▶ _DIRECTIONS FOR THIS TASK_
Please return every line of the records that contains the word "agent".

[Records from a data collection]
::::::::

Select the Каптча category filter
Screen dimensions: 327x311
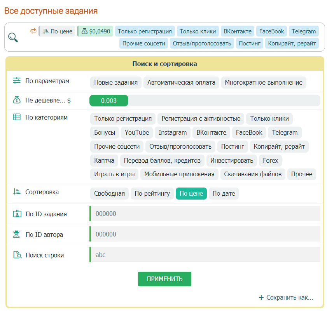104,160
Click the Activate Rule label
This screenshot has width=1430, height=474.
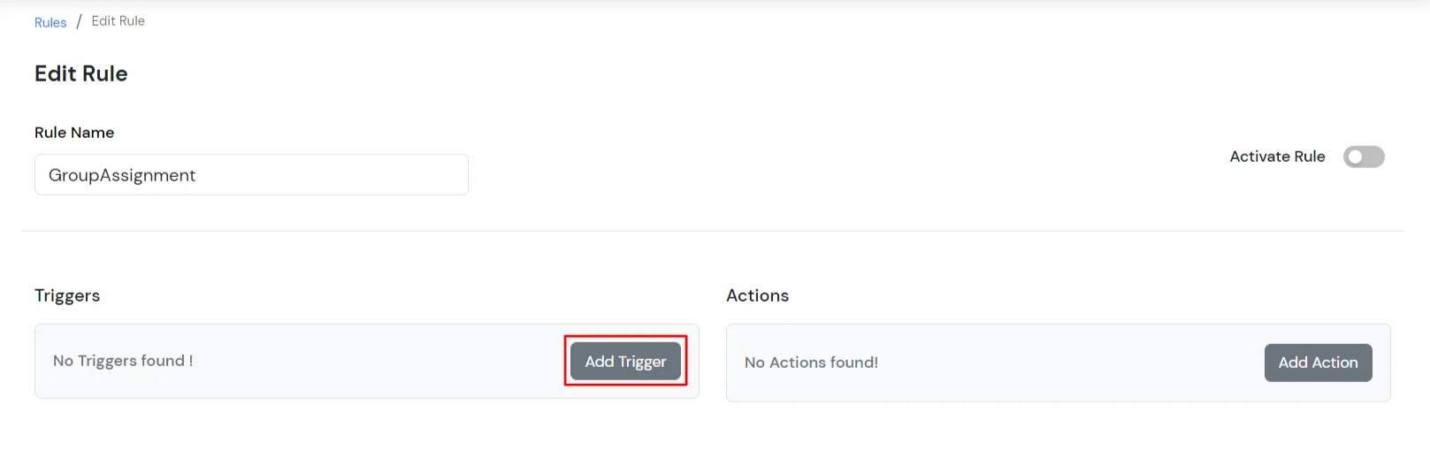click(1277, 157)
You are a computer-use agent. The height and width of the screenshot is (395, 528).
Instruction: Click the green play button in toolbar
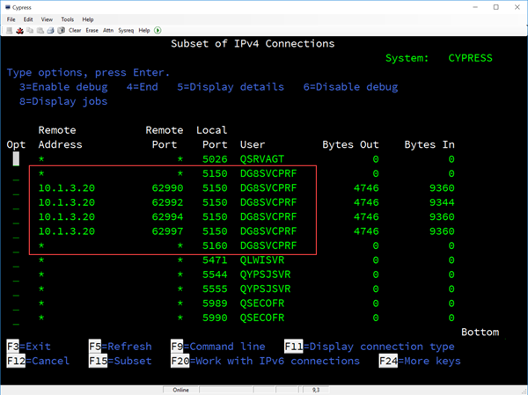click(x=158, y=30)
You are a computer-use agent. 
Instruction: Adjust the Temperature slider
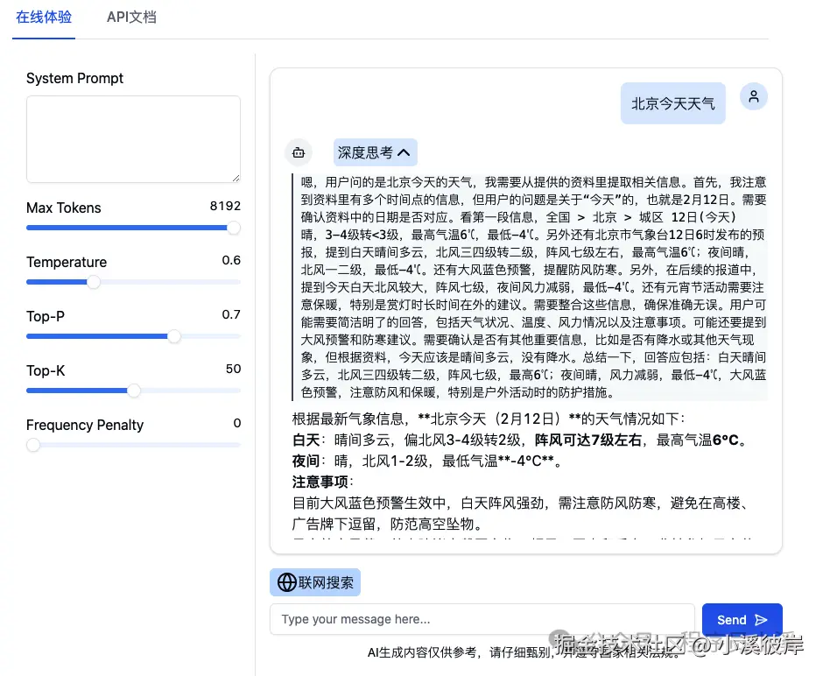coord(94,282)
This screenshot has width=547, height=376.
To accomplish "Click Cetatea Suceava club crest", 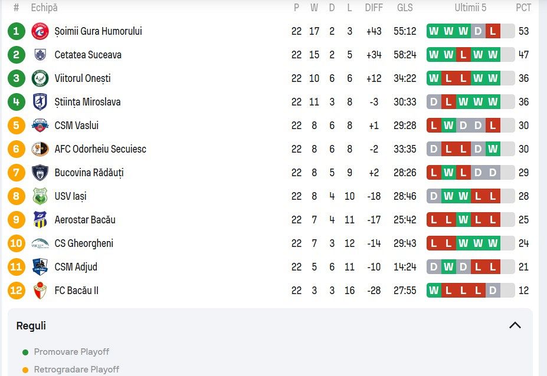I will [x=40, y=55].
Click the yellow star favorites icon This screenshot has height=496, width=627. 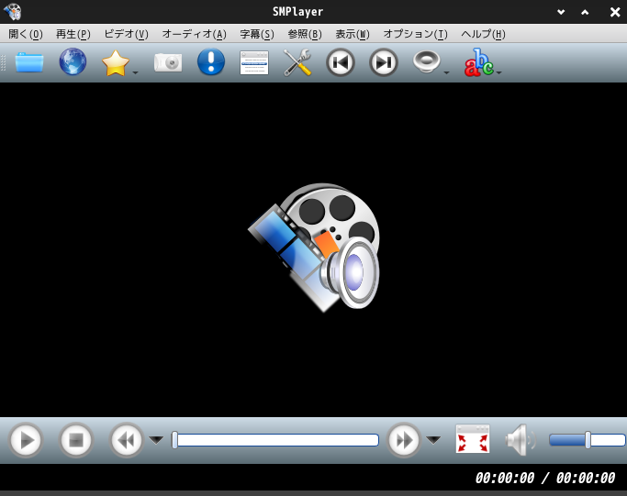click(x=116, y=62)
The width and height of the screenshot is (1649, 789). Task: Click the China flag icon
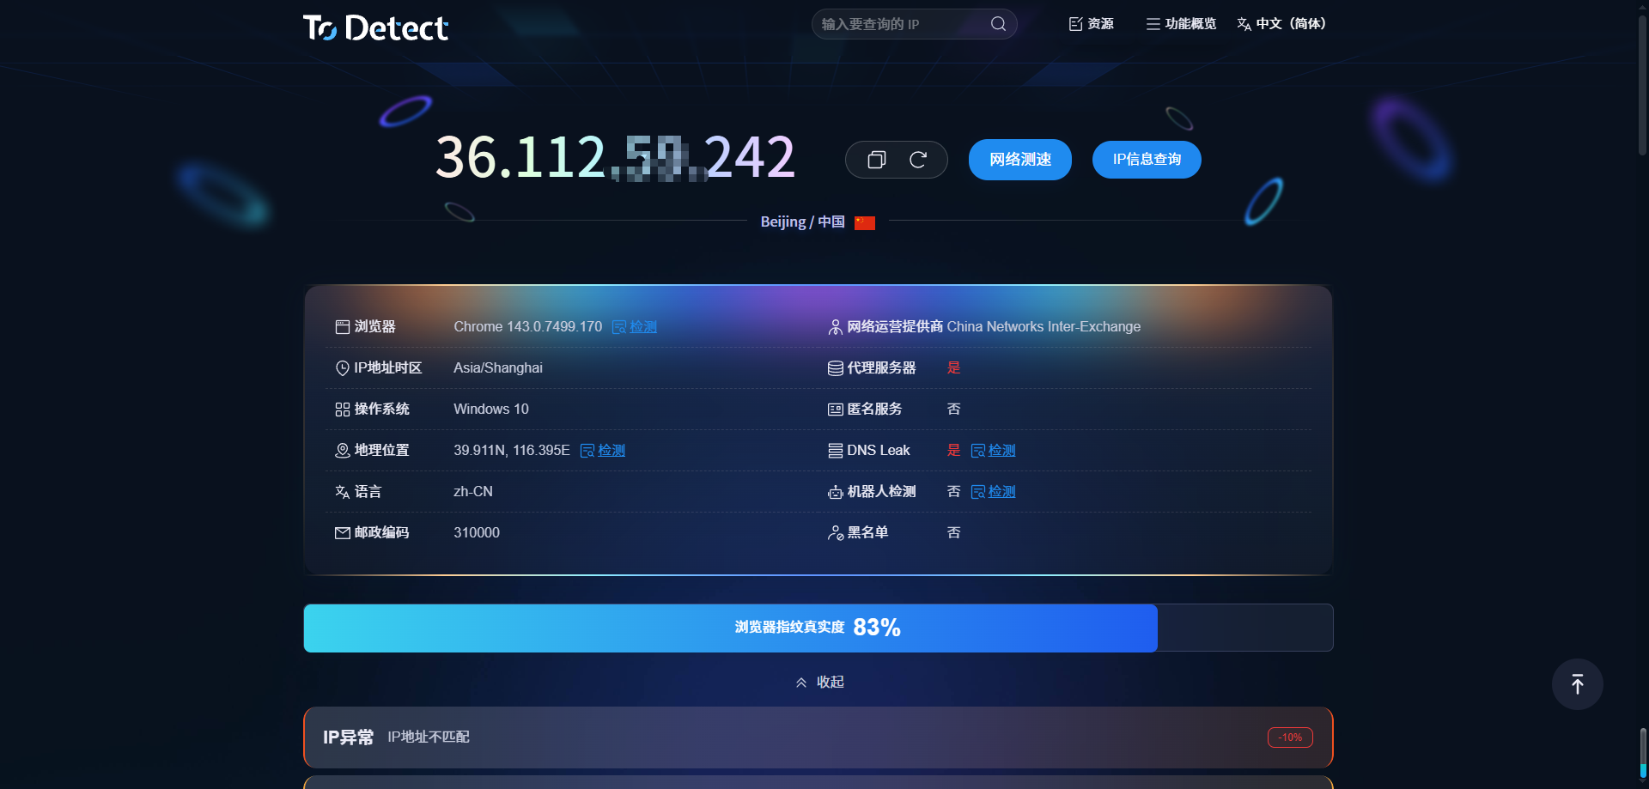(865, 222)
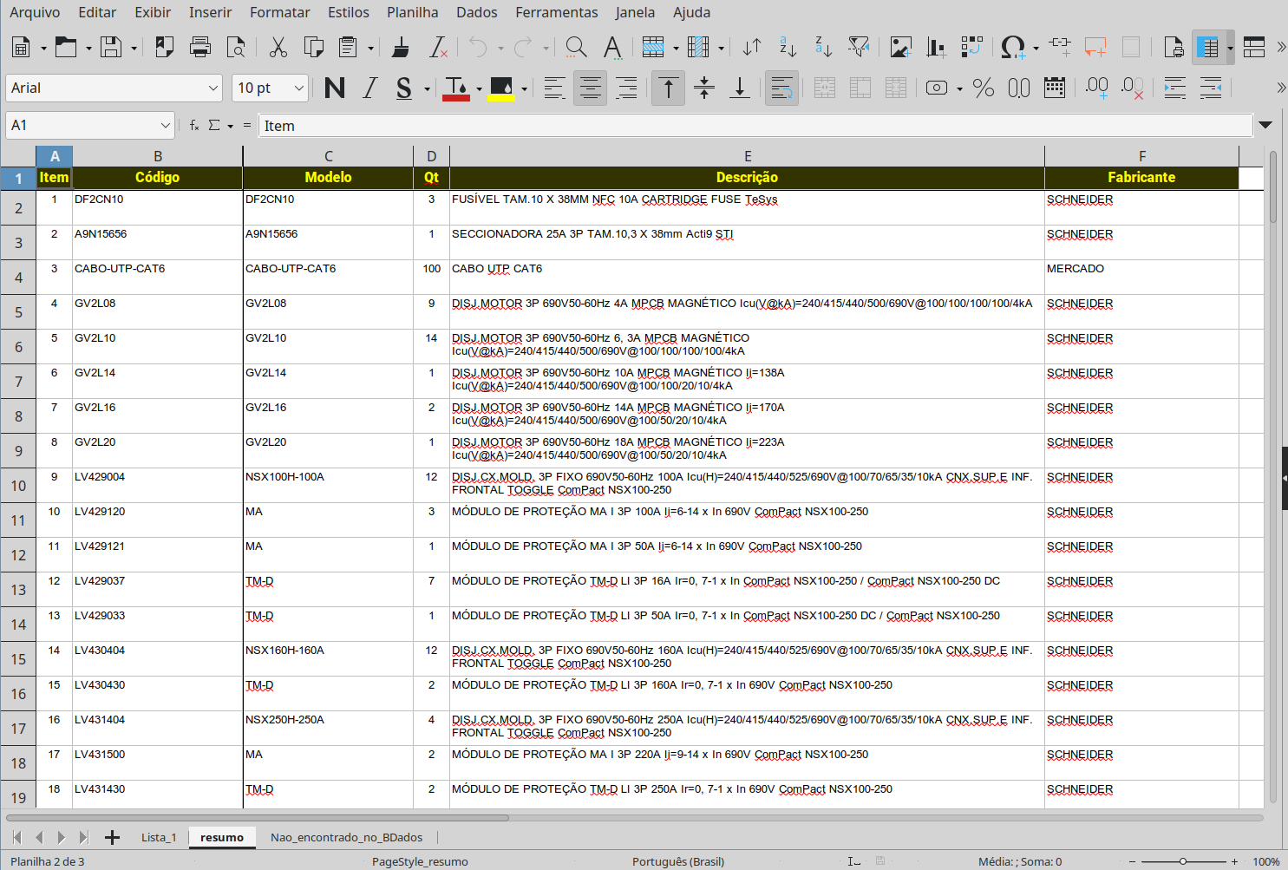The width and height of the screenshot is (1288, 870).
Task: Select the Nao_encontrado_no_BDados sheet tab
Action: (346, 837)
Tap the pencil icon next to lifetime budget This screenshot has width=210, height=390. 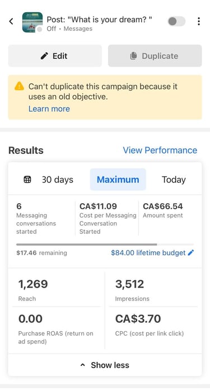tap(191, 253)
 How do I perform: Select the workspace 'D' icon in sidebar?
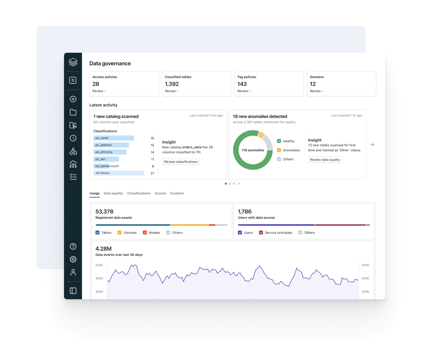pos(73,80)
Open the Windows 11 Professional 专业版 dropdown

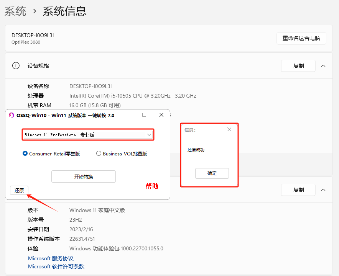point(149,134)
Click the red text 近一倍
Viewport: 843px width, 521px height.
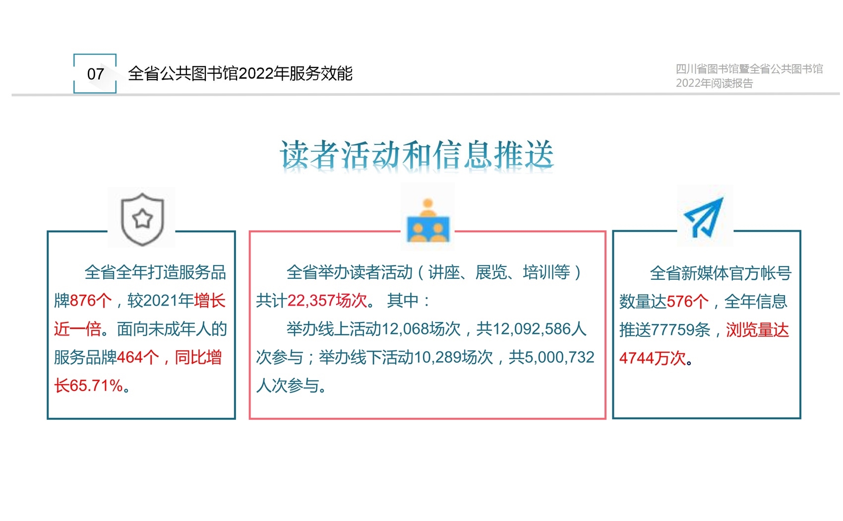coord(77,329)
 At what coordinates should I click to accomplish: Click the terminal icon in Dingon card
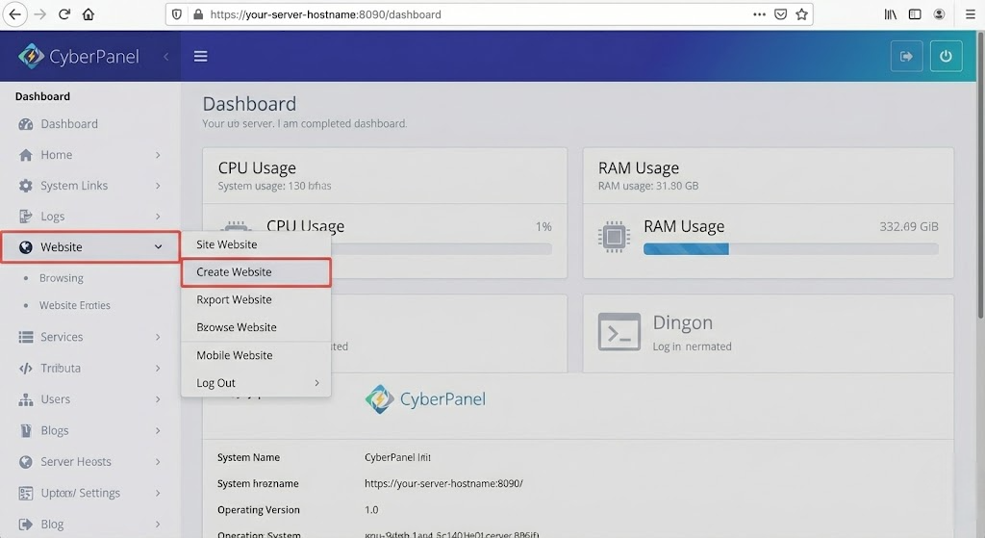tap(619, 332)
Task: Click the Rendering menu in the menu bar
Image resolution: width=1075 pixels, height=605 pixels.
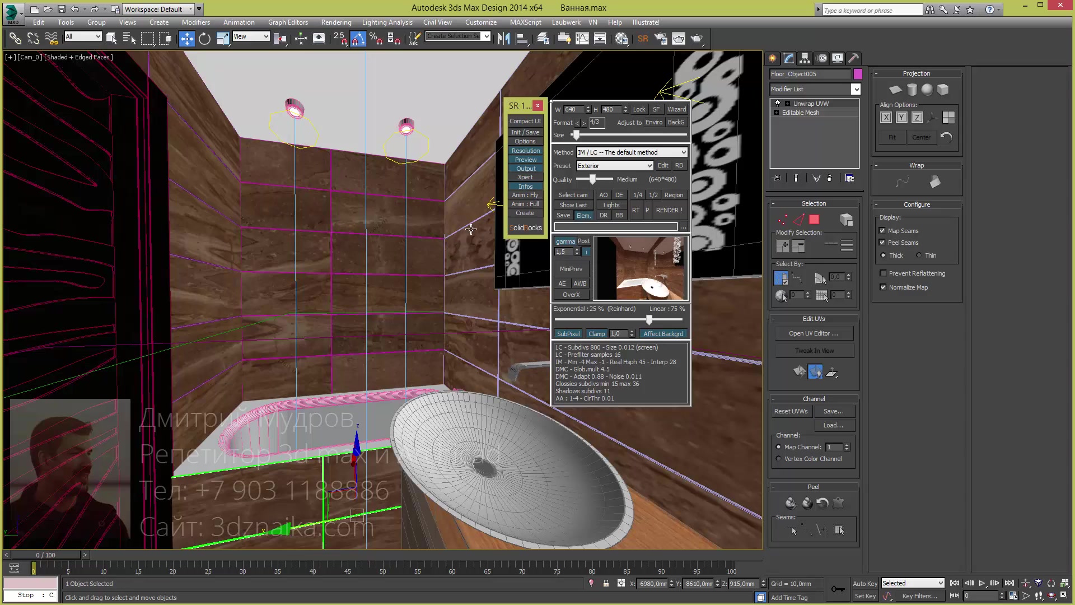Action: coord(335,21)
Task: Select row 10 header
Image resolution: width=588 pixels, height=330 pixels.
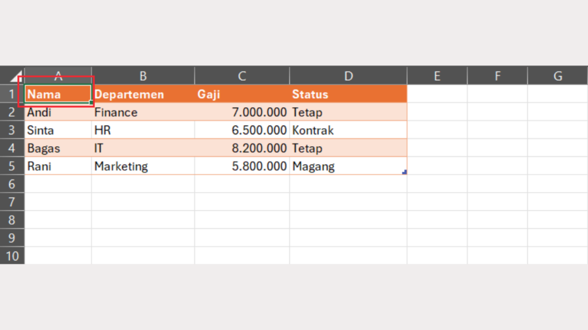Action: coord(12,256)
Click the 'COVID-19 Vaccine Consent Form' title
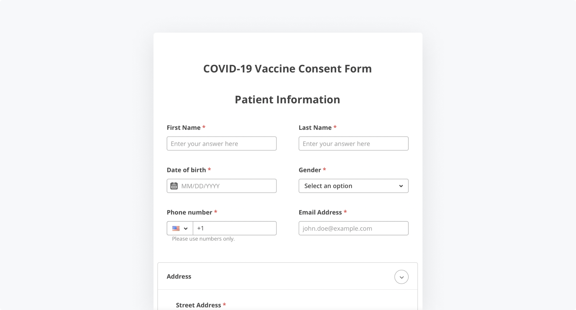The width and height of the screenshot is (576, 310). tap(287, 69)
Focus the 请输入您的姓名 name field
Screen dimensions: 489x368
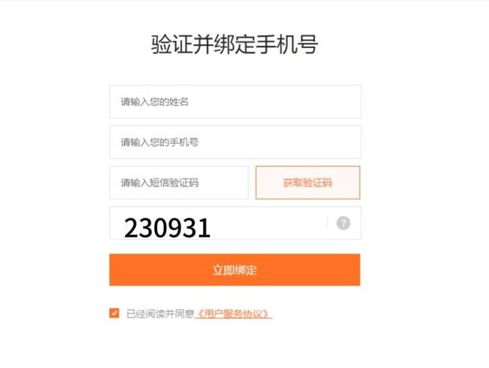[235, 102]
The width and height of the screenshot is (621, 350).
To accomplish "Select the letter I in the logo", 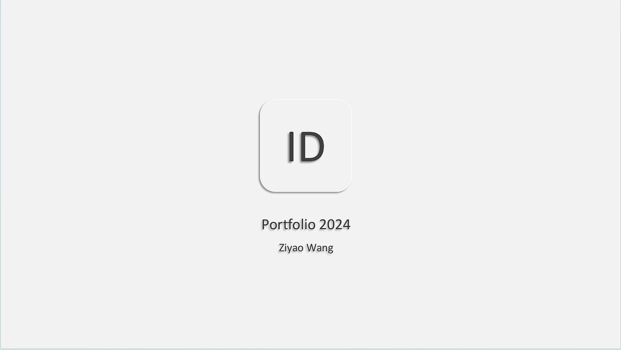I will [x=291, y=146].
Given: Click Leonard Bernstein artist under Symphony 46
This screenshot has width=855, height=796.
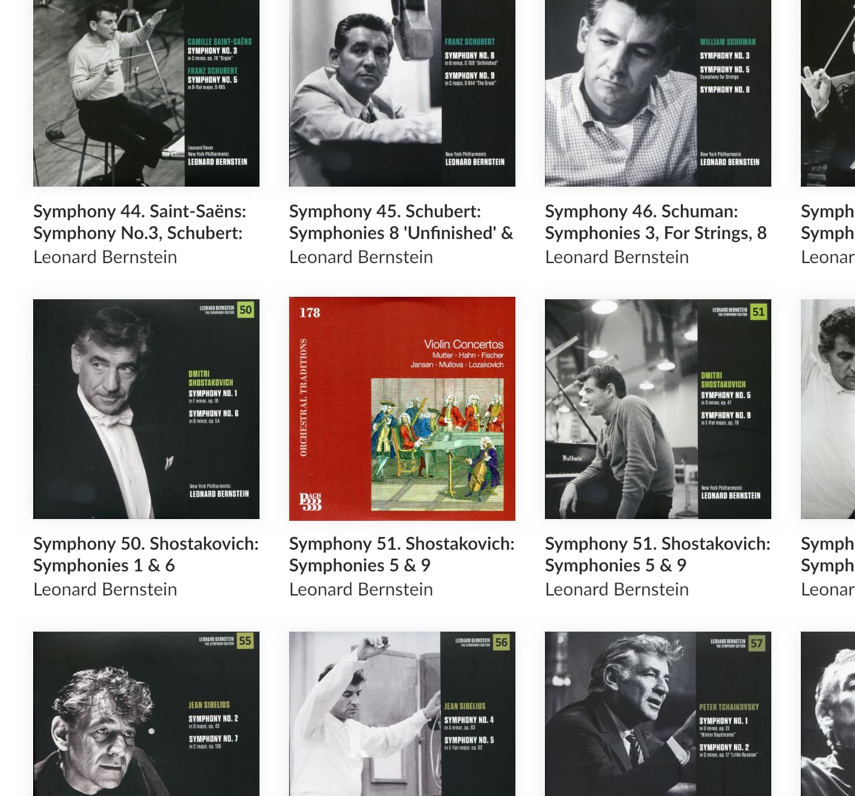Looking at the screenshot, I should (617, 257).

::::::::

▶ _RESULT_
You are a computer-use agent. The height and width of the screenshot is (395, 528).
You are a computer-use agent. 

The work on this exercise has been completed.